The study on 5,796 packaged food products by The George Institute for Global Health India, revealed huge difference in salt content in two similar products, with some even containing almost 10 times more salt than others, it said, adding less than a quarter of these products would meet the UK-2017 salt targets.
It was also revealed that no nutrition information was printed on the labels of food products, therefore, they failed to meet the Food Safety and Standards Authority of India (FSSAI) national nutrition labelling requirements for processed foods (2011).
The research was conducted by George Institute for Global Health, Public Health Foundation of India and the Centre for Chronic Disease Control in India.
The study said two-thirds of the products do not list salt on the nutrition information panel and do not meet International Codex Alimentarius requirements. Some products contain excessively high levels of salt like papads which have a mean sodium content of 1219mg/100gm — with a range of 2-4000mg/100gm.
This illustrates that papads can be made with as little as 2mg of sodium/100gm, 2000 times less sodium than the papad with the highest sodium content, it said. “The main problem caused by salt is high BP which greatly increases the risk of stroke, heart attack and kidney failure. These are all now leading causes of death and disability in India,” said Vivekanand Jha, Executive Director, The George Institute for Global Health India.
The research looked at nine main food categories that contribute salt to the diet in India and revealed that many food groups contain excessively high levels of salt. It found that cooking sauces, table sauces and spreads contained on average five-and-a-half gram of salt per 100gm, with some containing 10 times that amount and others with almost no salt at all.
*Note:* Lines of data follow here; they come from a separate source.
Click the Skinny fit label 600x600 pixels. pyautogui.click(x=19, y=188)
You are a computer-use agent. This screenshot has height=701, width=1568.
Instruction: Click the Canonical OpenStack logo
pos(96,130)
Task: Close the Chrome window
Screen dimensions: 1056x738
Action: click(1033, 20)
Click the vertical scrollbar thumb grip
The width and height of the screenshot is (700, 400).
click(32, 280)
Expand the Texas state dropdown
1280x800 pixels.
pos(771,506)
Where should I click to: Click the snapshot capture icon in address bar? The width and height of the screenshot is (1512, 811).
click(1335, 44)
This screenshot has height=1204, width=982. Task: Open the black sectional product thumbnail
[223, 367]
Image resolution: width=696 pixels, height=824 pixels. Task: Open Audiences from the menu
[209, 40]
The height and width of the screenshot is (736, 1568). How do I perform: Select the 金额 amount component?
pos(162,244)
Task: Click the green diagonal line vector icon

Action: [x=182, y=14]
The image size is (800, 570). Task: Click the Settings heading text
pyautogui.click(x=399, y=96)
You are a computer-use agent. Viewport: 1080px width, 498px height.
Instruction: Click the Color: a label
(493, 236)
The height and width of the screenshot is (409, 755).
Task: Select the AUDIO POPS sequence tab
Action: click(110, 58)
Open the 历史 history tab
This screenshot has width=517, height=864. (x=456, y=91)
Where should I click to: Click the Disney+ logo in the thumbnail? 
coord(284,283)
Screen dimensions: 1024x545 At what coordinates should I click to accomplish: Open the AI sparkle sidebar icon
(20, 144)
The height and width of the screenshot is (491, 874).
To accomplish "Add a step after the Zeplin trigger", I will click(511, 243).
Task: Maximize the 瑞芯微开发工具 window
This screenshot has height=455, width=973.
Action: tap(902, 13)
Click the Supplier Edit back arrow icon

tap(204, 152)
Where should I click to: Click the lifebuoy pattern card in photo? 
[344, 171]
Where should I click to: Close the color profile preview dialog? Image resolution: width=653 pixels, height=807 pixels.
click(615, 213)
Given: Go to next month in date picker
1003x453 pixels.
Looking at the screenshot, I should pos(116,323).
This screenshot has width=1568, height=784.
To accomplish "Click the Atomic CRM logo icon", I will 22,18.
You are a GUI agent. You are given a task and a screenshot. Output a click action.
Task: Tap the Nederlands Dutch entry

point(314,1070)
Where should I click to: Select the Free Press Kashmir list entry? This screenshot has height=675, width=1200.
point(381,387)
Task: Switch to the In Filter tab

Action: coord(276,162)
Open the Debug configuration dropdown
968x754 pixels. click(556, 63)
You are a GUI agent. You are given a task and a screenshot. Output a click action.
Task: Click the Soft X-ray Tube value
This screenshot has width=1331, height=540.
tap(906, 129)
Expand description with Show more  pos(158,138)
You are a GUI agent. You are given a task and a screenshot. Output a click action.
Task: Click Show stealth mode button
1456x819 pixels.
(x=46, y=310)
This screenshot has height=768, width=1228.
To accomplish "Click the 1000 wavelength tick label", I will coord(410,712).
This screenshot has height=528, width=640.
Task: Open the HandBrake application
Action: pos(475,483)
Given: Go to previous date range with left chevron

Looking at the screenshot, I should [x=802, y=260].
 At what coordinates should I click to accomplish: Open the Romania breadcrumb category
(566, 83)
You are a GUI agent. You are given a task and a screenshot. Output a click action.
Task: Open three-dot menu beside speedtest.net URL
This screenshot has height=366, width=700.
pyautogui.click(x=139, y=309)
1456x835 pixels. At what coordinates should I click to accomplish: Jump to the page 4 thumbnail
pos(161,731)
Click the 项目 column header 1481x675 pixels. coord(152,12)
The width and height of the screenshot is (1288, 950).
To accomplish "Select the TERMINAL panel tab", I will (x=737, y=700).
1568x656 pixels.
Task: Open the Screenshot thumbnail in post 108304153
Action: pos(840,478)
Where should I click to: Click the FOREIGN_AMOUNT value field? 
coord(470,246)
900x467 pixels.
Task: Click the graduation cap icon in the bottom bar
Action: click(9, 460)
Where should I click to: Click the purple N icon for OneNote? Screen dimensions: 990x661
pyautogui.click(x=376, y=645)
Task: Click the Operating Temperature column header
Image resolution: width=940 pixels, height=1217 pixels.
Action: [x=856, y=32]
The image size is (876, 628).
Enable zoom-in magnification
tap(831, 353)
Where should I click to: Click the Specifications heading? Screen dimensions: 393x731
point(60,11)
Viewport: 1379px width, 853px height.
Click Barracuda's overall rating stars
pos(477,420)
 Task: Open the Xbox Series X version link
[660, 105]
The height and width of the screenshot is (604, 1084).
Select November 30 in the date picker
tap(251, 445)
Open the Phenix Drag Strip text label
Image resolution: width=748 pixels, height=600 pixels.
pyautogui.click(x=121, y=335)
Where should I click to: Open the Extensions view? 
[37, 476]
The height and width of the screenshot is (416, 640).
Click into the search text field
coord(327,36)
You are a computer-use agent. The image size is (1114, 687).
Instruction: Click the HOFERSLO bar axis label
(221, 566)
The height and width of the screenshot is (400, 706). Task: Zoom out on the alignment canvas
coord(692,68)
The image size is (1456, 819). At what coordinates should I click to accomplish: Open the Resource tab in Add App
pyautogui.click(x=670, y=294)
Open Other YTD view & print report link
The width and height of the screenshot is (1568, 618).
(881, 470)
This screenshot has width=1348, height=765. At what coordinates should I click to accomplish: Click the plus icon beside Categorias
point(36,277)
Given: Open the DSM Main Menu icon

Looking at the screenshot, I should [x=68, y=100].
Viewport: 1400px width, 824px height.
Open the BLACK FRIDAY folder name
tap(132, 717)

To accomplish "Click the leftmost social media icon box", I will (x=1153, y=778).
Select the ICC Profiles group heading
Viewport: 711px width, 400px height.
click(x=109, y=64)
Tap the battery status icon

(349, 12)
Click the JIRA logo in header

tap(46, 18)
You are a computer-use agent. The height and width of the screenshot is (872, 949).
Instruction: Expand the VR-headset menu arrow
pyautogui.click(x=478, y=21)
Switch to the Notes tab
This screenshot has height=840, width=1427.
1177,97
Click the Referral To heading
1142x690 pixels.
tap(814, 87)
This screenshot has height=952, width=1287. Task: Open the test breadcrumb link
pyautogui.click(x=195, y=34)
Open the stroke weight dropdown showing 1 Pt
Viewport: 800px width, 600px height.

“This is particularly alarming as sauces and spread are often added to meals and with such high salt contents, it will add substantially more salt to the diet,” said Jha.
Similarly, ‘papads’ contained up to as much as 5gm salt/100g, whilst others contained no salt. “These findings clearly illustrate that food manufacturers are able to produce these foods with much less salt,” said Clare Farrand, Senior Project Manager for salt reduction strategies, WHO Collaborating Centre for Salt reduction at The George Institute for Global Health in Sydney.
She said that there is an urgent need for Indian government to develop a clear set of criteria or targets to reduce the amount of salt added to food by the food industry. It said that the World Health Organisation (WHO) recommends all member states reduce mean population level salt intake by 30% by 2025. “We think it is important that Indian consumers can easily see what is in their food; there is a clear need for better food labelling,” said Prabhakaran from the Public Health Foundation of India and Centre for Chronic Disease Control, New Delhi.
He noted that it currently is not mandatory to display salt levels on food packaging but it is certainly something one needs to consider. Talking about the implications, the research said that incomplete nutrition information makes it impossible for people to know what they are eating and hard to make a healthier choice while absent nutrition information makes it difficult to monitor amounts of salt, fat and sugar in widely consumed food products.